• _DIRECTIONS_: Take from the entries below the stretch from the line with "GROUP (76, 140)" through the line with "[Google Plus] (623, 12)", and return it exactly, leaving the pictures out.

• _MATERIAL PROVIDED_:
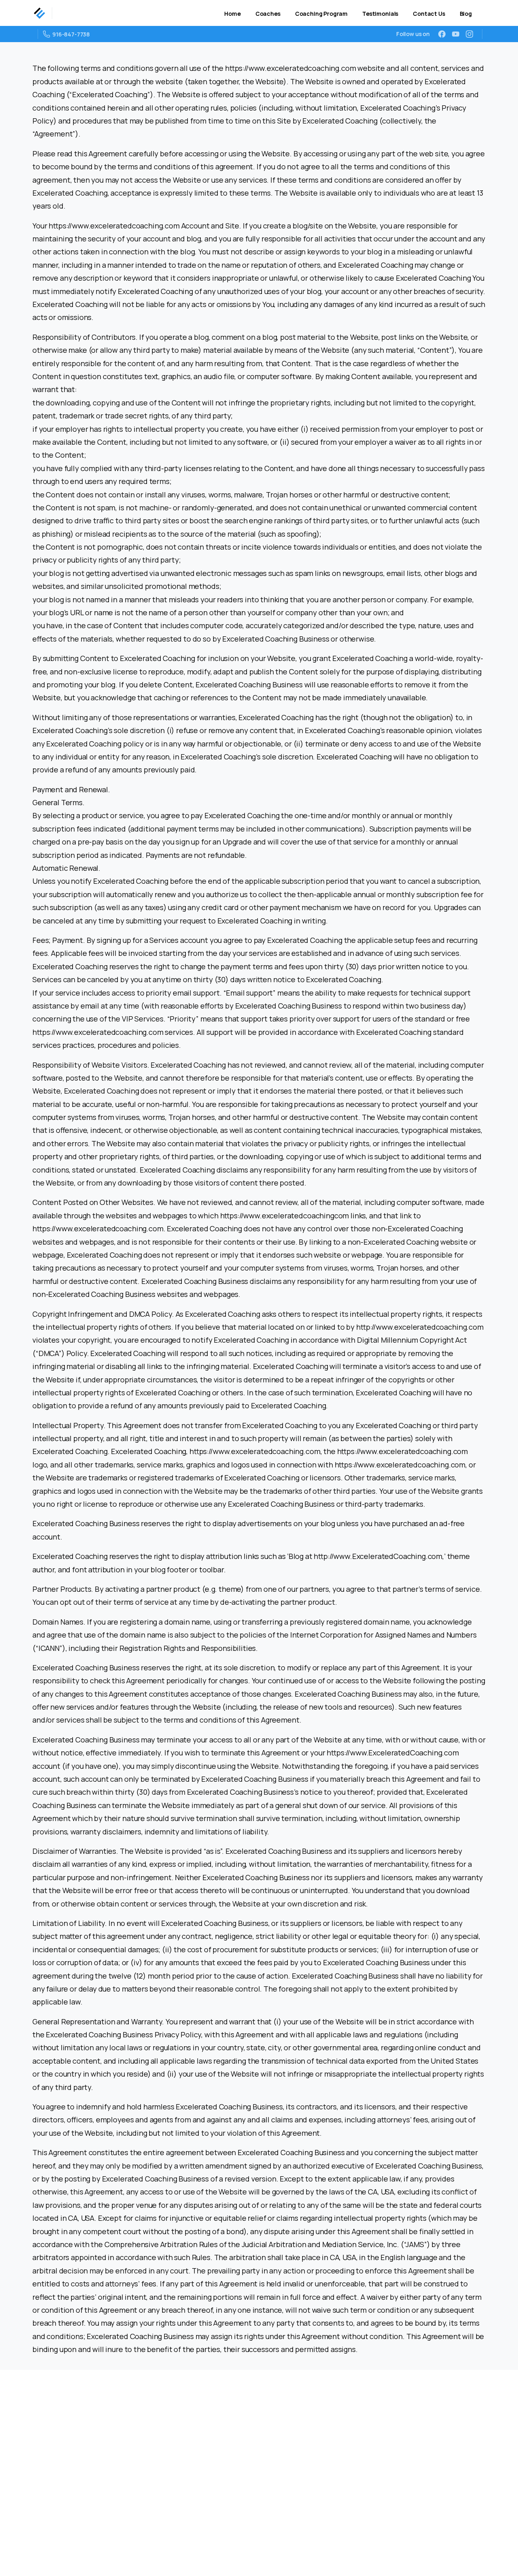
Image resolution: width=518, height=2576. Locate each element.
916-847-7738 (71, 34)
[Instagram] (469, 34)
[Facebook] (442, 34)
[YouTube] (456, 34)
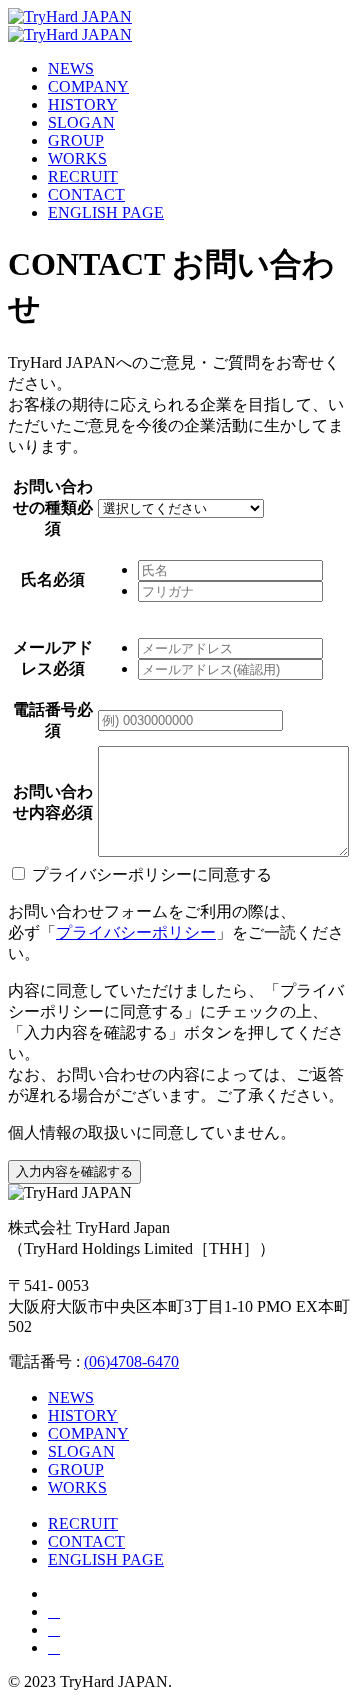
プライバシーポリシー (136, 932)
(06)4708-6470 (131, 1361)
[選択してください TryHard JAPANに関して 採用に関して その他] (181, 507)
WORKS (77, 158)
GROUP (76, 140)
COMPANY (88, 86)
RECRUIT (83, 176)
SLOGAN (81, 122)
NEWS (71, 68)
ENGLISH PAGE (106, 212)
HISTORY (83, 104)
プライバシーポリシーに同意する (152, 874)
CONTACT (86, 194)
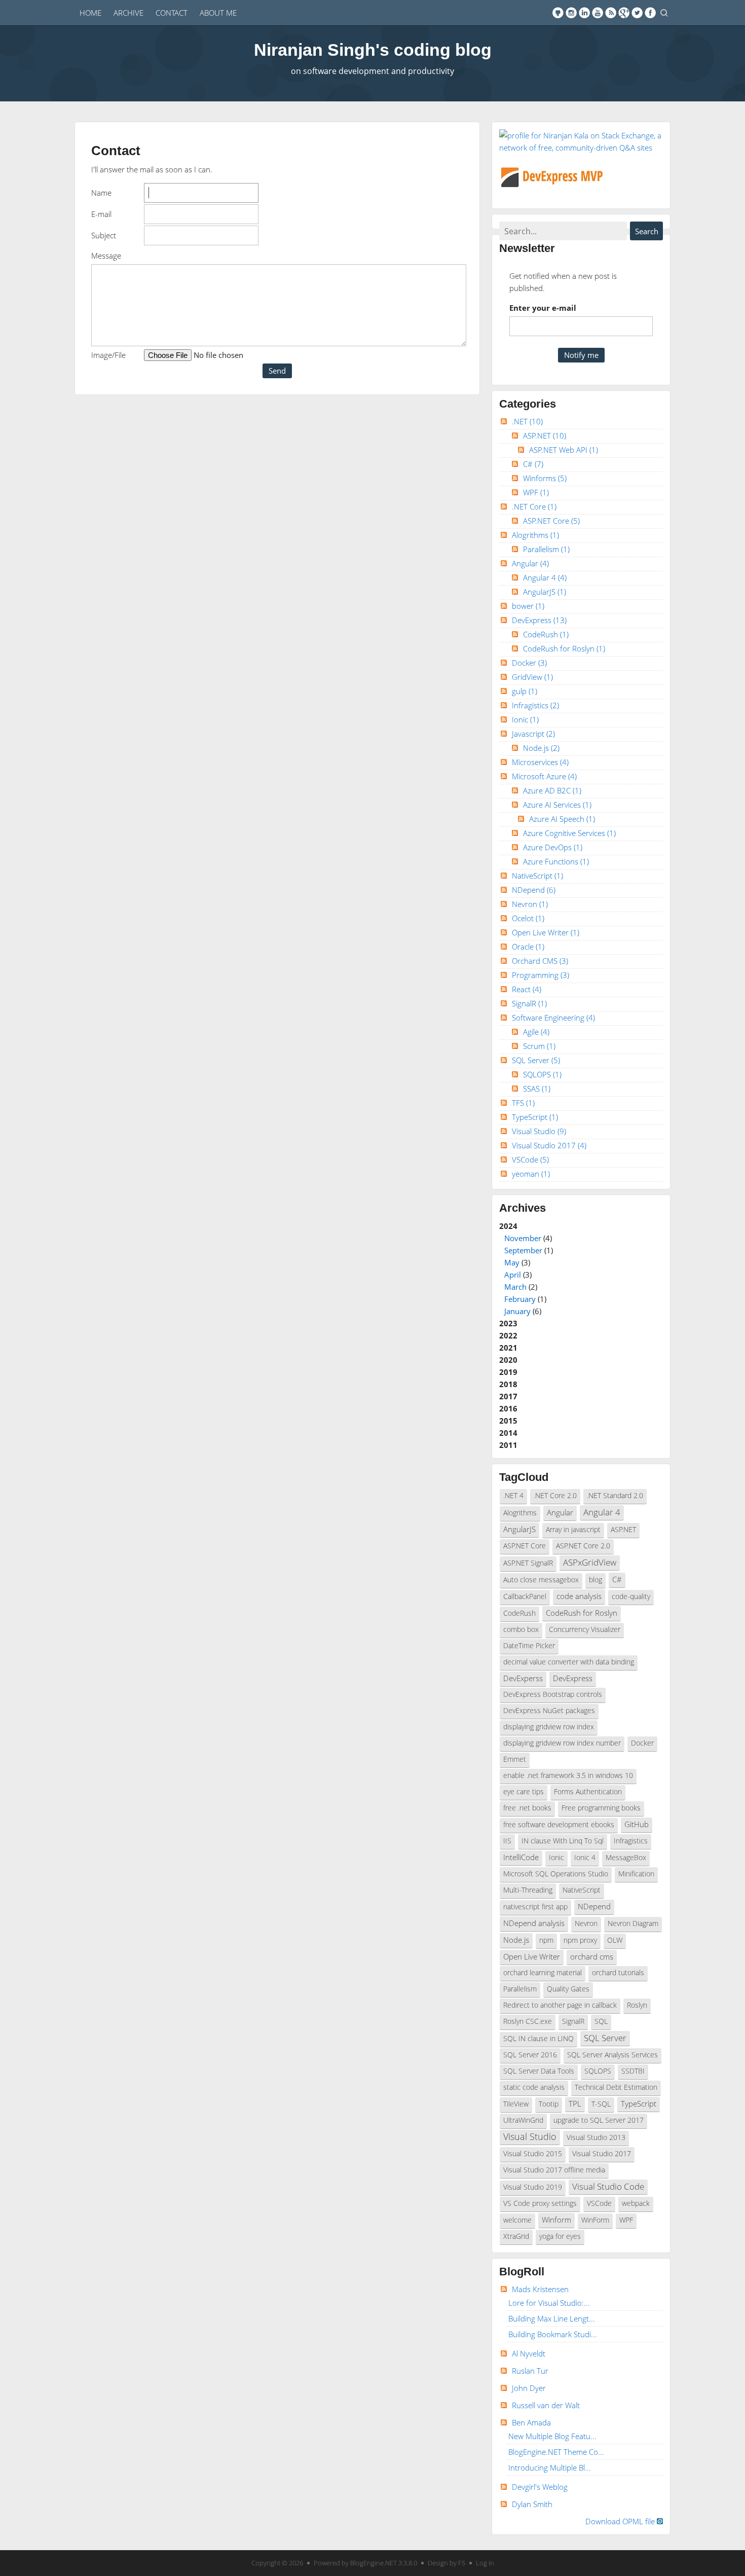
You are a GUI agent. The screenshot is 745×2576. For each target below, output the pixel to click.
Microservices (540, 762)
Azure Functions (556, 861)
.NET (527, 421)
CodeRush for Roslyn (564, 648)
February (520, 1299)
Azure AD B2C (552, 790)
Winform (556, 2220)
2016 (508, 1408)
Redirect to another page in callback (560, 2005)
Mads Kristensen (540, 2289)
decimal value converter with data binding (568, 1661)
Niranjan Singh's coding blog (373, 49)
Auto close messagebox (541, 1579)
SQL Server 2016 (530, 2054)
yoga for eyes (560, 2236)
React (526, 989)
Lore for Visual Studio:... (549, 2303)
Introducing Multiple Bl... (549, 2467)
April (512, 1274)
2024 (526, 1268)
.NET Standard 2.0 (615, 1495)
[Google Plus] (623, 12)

---

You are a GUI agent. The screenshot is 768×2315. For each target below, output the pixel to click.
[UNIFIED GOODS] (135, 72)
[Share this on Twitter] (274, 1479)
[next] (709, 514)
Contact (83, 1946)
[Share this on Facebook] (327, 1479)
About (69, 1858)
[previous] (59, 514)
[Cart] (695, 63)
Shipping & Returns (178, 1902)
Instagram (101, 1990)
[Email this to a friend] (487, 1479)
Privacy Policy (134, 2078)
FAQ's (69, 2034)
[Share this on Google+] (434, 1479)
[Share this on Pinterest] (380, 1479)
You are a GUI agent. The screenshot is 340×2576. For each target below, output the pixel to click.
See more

--

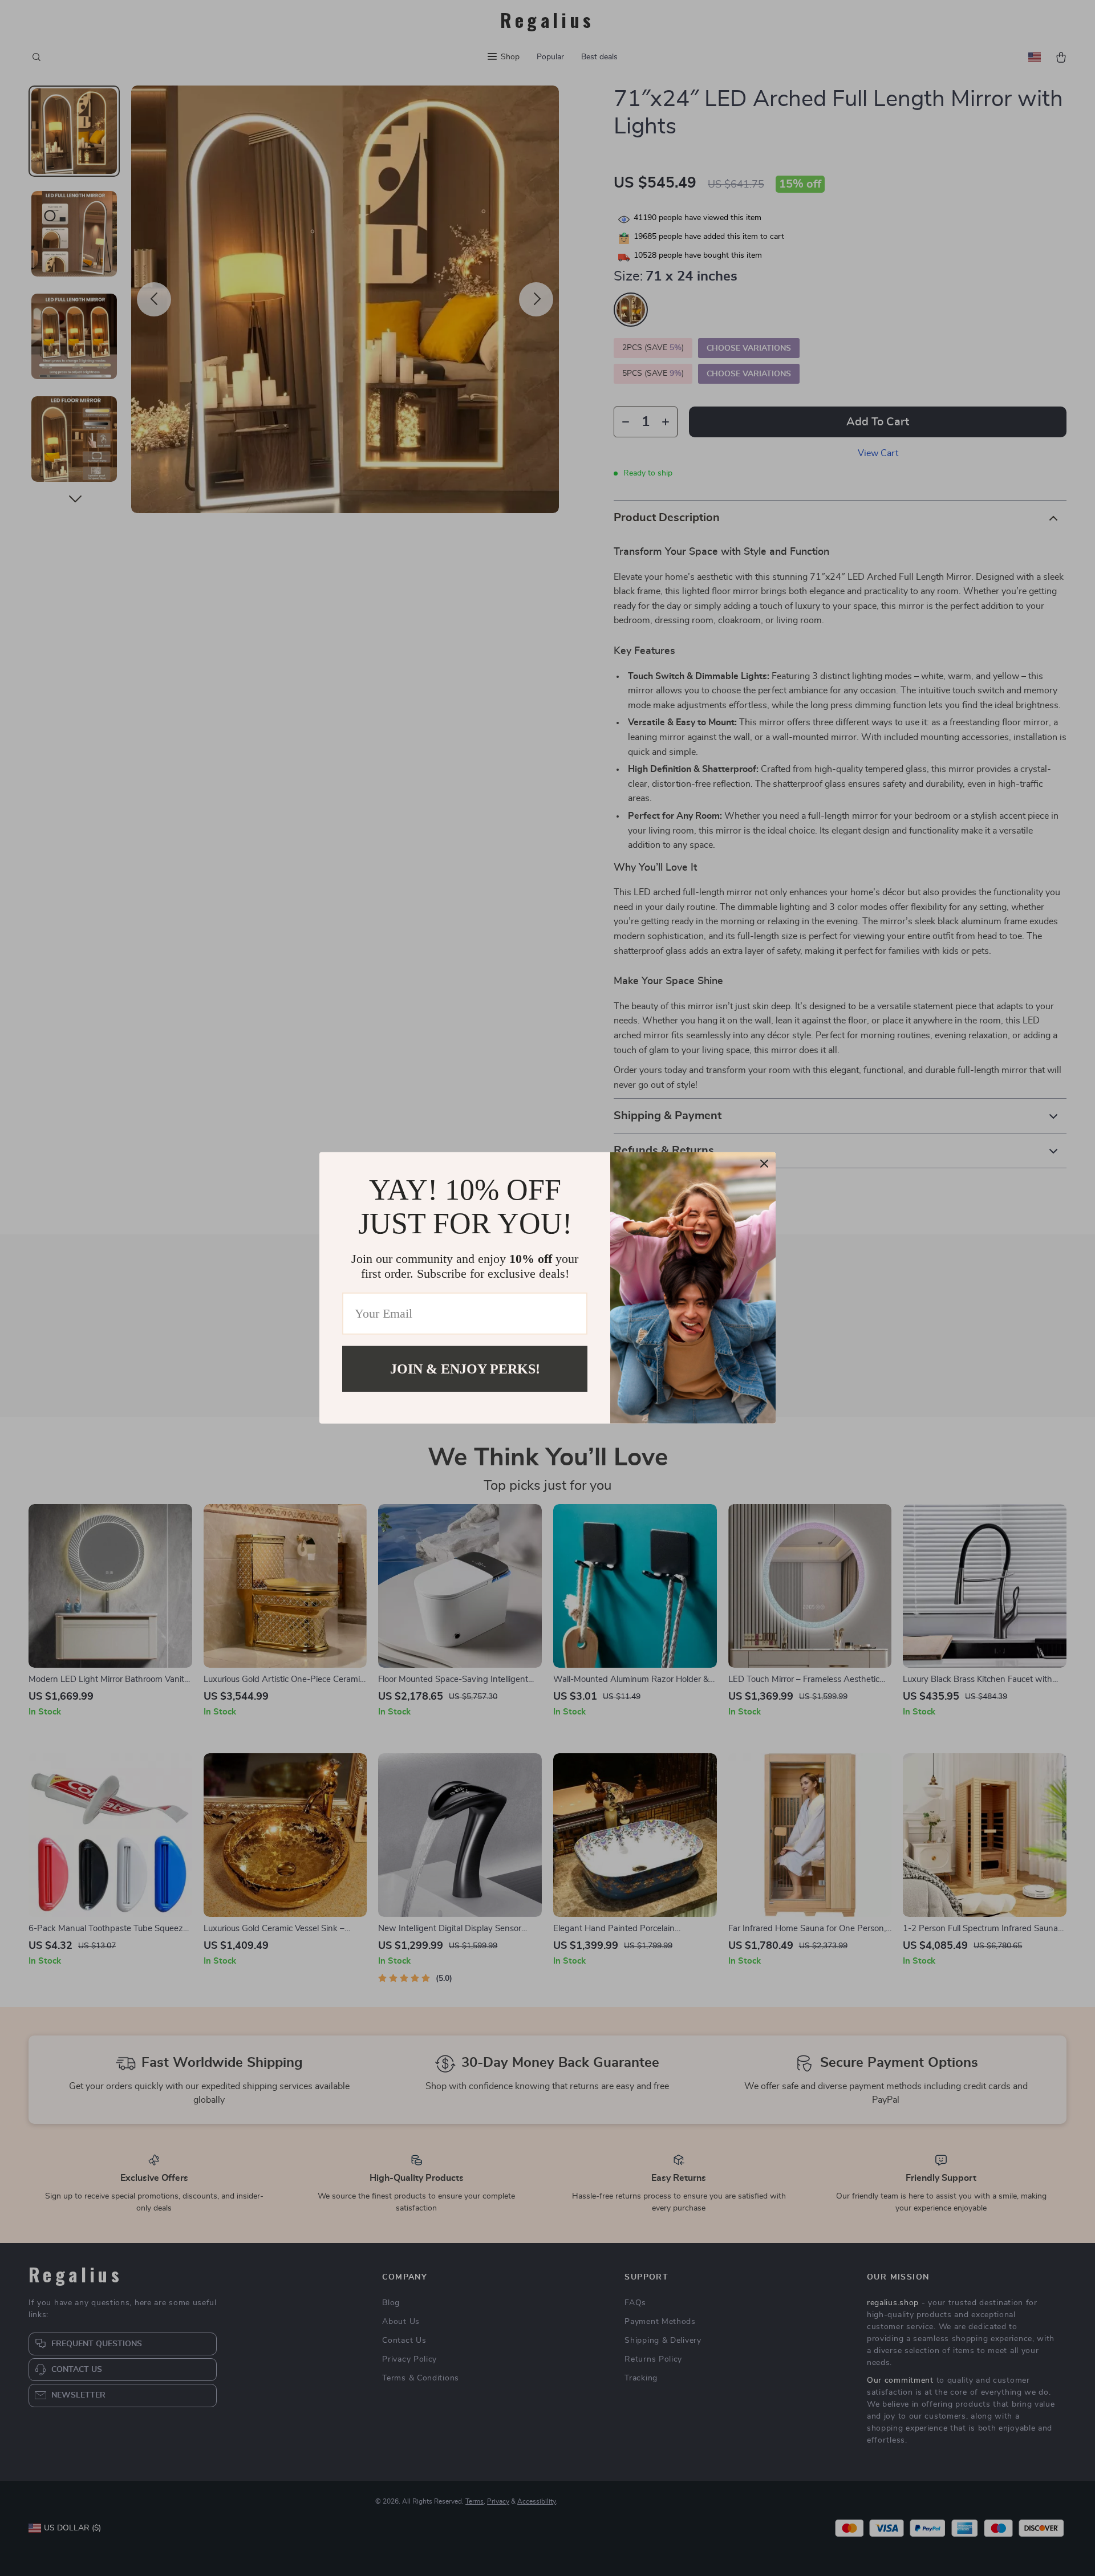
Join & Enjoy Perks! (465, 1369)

• _ANSWER TO THIS EXERCISE_:
GROUP (76, 140)
COMPANY (88, 86)
RECRUIT (83, 176)
SLOGAN (81, 122)
NEWS (71, 68)
ENGLISH PAGE (106, 212)
HISTORY (83, 104)
プライバシーポリシーに同意する (152, 874)
CONTACT (86, 194)
You are a GUI agent. The screenshot is 745×2576. For each target below, output the pixel to click.
Microservices (540, 762)
Azure Functions (556, 861)
.NET (527, 421)
CodeRush for Roslyn (564, 648)
February (520, 1299)
Azure AD B2C (552, 790)
Winform (556, 2220)
2016 (508, 1408)
Redirect to another page in callback (560, 2005)
Mads Kristensen (540, 2289)
decimal value converter with data binding (568, 1661)
Niranjan Singh's coding blog (373, 49)
Auto close messagebox (541, 1579)
SQL Server 2016 (530, 2054)
yoga for eyes (560, 2236)
React (526, 989)
Lore for Visual Studio:... (549, 2303)
Introducing Multiple Bl... (549, 2467)
April (512, 1274)
2024 (526, 1268)
.NET Standard 2.0 (615, 1495)
[Google Plus] (623, 12)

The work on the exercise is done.